When there is a problem with MCP, it is often necessary to compare both sides: does the tool return an empty array? Is it because the server didn't catch it, or is there a schema parsing error, or is there a timeout on the host side? Usually you need to check the host console and add the server side log.

When agent autonomous runs for eight hours in the middle of the night, this transparency gap will be magnified: in the CLI failure mode, the agent can fix it by reading stderr by itself; in the MCP failure mode, the agent often can only give up or retry until it is tired.

Reason 5: Delay

Many MCP servers are stdio subprograms or containers. Each first call requires handshake and initialization; the remote MCP also requires HTTP/SSE. A warm shell, or a compiled binary (like RTK), makes "quick lookup" requests an order of magnitude faster.

For agents, this gap is not only speed, but also the cost threshold of "whether you are willing to check it lightly" - cheap tools will be used more often, and expensive tools will be gradually avoided.

So where is MCP still alive? (actually quite a few)

I'm not advocating for unplugging MCP altogether. It is still strong in these types of scenarios:

  • Stateful session: Playwright MCP maintains the browser process, retains cookies and page state. It doesn't make sense to redo it with the CLI.

  • structured data: Tree-like data of knowledge graph and accessibility snapshot are more suitable for MCP content block than plain text.

  • Strict permission boundaries: When you need to explicitly control what the agent can do (not allowing arbitrary shell execution), MCP's tool whitelist is safer than open Bash.

  • Resources and prompts: MCP spec provides resources (content readable by the agent) and prompts (preset request templates), which is where the CLI has no corresponding structure.

  • Remote OAuth service: For SaaS such as Linear, Notion, and Atlassian, which have formal OAuth processes, the MCP connector is much cleaner than letting the agent handle token refresh by itself.

  • Discovery for non-project users: Connect Google Calendar to Claude Desktop and press a button to use it. For non-programming users, MCP's GUI/menu is much friendlier than CLI.

There’s also an in-between design: Anthropic’sAgent Skills. Skills also has the discovery of MCP (the list can be seen in the system prompt), but the skill content will be lazy-loaded during execution. In the end, Bash/CLI is still used to run the work, which is equivalent to "MCP's discovery convenience + CLI's execution cost."

Practical advice: start with subtraction

If your current Claude Code (or other agent) has a bunch of MCPs hanging, I would recommend:

  1. See which MCPs are actually being used and which ones are just burning context.

  2. Unplug all MCPs that are "used less than once a month".

  3. For things that can be replaced by CLI (GitHub, archives, grep, git), use CLI + filter (RTK and the like) instead.

  4. What remains: browsers, structured data, permission boundaries, remote OAuth, organization sharing integration.

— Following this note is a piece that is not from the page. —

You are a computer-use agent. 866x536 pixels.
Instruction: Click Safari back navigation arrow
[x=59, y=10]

My own settings were reduced from about 12 MCPs to 4. The agent is smarter, responds faster, and the context can withstand long sessions.

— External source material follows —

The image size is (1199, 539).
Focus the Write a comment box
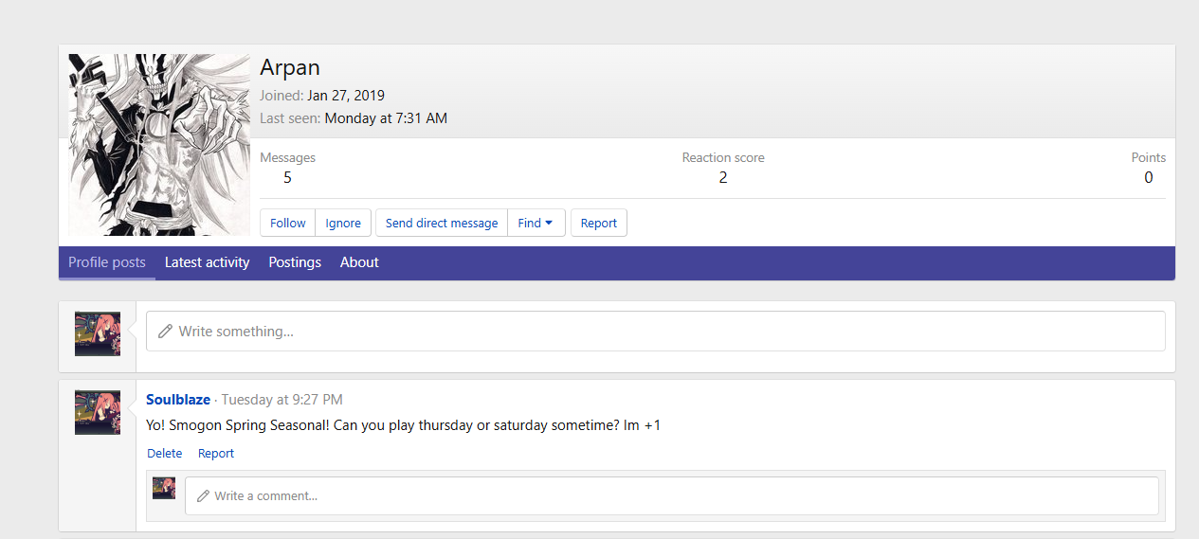671,495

Conclusion: The pendulum has swung to the middle

This is not an "MCP fails" story, but more like the tool design pendulum swinging back from "all-in MCP" to the middle. After all, LLM is a species that has read several megabytes of shell commands. If you give it a terminal, it can use the entire Unix ecosystem; if you give it an MCP, it can use the few tools you installed - two levels of abstraction, each with its own suitable scenarios.

For coding agents, the future looks like:CLI is used as the main course, Skills is used as index, and MCP is used as special purpose. The craze that "everything is MCP" has receded to a more reasonable position.